**Document section**
□ □ □ □ □ □ □

Always prefetching is the first and the most primitive sequential prefetching algorithm which initiates prefetching of the next cache line whenever a new cache line is fetched. The following extension of always prefetching is *Next-N-line prefetcher*, which attempts to reduce the memory access overhead by prefetching N consecutive cache lines after the one that is currently fetched. However, increasing the value of N increases the likelihood for prefetching useless memory blocks and generating cache pollution. To mitigate such an effect, adaptive prefetching has been proposed [26, 51]. While in fixed N sequential prefetcher the number of prefetched cache blocks is constant, an adaptive prefetcher tunes the degree of prefetching based on a dynamic measurement of prefetching efficiency. To do this, a *prefetch-efficency* metric is periodically calculated as indication for the spatial locality of the code. The metric is the ratio between useful prefetches and total prefetched blocks. Another solution to avoid cache pollution is adding a stream buffer where all prefetched lines are placed [54]. When a miss occurs, the stream buffer begins prefetching successive lines after the one that triggers the miss. Hence, subsequent accesses to the cache will also compare their address against the entries in the stream buffer. If the reference results in a miss in cache but a hit in the buffer then the cache is reloaded in a single cycle from the stream buffer. This avoids polluting the cache with prefetches that may never be referred.

□ □ □ □ □ □ □

**Given information**
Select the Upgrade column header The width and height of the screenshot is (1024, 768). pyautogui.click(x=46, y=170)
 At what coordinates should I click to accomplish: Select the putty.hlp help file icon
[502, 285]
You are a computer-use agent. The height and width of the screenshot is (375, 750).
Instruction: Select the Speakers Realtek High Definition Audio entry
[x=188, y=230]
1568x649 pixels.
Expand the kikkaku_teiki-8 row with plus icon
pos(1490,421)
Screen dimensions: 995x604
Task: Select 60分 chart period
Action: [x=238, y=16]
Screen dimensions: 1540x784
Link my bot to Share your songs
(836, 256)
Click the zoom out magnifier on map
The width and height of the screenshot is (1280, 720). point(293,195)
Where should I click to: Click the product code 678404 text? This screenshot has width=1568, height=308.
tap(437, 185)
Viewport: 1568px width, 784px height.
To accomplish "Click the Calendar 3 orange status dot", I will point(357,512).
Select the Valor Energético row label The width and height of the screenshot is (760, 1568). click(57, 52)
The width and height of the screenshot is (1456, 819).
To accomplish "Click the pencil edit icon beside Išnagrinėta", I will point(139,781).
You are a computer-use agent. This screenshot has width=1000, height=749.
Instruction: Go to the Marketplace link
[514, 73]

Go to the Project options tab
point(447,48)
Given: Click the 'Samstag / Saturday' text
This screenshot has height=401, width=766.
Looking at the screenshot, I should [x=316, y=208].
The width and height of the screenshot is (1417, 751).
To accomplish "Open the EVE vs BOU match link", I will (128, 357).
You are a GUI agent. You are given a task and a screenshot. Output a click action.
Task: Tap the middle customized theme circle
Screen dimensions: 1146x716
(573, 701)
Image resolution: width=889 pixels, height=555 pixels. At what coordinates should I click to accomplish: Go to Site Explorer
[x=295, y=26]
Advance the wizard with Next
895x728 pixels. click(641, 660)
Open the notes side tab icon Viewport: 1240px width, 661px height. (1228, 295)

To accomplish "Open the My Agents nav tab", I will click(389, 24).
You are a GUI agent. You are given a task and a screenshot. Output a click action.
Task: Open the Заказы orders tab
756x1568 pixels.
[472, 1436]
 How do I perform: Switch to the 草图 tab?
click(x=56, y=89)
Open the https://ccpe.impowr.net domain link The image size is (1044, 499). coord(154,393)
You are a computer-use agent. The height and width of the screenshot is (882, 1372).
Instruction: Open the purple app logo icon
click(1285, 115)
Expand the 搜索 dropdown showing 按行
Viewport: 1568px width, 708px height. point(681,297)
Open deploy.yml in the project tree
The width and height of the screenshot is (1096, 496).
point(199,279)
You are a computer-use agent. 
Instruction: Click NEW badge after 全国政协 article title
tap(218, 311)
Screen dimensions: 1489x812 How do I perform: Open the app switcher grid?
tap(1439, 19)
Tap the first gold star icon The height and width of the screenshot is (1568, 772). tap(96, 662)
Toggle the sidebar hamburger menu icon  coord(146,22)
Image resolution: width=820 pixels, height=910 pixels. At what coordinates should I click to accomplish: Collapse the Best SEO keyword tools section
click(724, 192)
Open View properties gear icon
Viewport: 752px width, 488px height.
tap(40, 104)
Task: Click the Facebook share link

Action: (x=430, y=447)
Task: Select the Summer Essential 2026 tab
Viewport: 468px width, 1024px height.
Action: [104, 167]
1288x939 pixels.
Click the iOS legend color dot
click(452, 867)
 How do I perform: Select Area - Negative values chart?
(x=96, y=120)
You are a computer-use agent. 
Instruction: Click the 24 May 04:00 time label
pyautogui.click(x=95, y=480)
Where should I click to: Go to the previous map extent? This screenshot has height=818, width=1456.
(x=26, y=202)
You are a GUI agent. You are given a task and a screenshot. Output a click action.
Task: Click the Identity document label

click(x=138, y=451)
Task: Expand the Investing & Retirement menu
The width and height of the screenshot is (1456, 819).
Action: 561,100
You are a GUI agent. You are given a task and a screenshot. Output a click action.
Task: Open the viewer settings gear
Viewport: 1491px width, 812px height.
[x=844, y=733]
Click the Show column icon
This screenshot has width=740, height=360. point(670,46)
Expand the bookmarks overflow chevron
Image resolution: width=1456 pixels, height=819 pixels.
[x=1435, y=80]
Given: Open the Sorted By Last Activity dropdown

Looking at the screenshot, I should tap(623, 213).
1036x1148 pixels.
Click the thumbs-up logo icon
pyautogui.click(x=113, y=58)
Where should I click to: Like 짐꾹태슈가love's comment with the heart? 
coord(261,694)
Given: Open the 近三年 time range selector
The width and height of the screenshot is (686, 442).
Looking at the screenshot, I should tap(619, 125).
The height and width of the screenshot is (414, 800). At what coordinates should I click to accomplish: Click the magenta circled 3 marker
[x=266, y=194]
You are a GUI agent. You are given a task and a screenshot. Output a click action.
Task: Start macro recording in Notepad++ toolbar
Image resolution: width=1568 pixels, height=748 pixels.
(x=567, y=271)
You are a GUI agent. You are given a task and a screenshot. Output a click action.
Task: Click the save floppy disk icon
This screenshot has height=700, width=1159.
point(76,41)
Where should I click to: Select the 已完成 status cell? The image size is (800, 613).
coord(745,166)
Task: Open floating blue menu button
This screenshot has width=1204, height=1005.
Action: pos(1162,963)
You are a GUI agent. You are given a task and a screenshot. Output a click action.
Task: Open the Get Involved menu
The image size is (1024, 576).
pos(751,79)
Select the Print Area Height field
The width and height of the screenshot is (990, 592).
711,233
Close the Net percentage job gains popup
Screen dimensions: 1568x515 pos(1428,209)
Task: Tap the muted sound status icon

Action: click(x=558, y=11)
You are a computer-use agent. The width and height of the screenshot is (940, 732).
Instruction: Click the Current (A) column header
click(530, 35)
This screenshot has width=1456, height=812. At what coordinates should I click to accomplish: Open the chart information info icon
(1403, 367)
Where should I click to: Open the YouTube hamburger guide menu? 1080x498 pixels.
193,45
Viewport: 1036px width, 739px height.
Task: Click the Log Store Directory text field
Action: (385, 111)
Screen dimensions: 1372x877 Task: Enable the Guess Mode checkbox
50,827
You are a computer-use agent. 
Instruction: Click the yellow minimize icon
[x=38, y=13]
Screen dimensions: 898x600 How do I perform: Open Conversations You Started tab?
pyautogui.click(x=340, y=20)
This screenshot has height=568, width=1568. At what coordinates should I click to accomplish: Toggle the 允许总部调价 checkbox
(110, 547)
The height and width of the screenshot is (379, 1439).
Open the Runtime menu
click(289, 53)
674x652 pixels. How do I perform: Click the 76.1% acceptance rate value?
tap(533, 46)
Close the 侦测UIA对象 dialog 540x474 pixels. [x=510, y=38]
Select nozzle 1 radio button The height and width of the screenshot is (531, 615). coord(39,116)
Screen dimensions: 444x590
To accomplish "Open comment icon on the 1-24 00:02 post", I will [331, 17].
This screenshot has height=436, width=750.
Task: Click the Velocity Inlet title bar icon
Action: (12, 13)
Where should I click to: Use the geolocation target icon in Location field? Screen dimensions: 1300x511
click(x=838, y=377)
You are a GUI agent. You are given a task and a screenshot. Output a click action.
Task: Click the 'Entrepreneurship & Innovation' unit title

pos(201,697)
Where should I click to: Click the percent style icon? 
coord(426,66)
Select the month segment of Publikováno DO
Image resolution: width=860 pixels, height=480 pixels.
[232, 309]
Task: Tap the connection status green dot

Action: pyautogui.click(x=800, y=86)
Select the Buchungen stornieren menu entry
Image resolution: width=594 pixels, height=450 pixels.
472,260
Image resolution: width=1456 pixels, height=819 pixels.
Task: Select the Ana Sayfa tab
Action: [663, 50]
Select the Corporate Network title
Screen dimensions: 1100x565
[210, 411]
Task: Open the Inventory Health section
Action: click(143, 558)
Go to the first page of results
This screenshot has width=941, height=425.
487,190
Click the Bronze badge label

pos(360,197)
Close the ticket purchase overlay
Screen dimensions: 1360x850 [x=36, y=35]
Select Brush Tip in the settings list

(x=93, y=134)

□ □ □ □ □ □ □

Answer these questions about the prefetching text:
(a) What does a Next-N-line prefetcher prefetch?
(b) The metric an adaptive prefetcher calculates periodically is the ratio between which two quantities?
(c) How is the cache reloaded when a reference misses in the cache but hits in the stream buffer?

**Answer to the problem**
(a) N consecutive cache lines after the one currently fetched.
(b) Useful prefetches and total prefetched blocks.
(c) In a single cycle, from the stream buffer.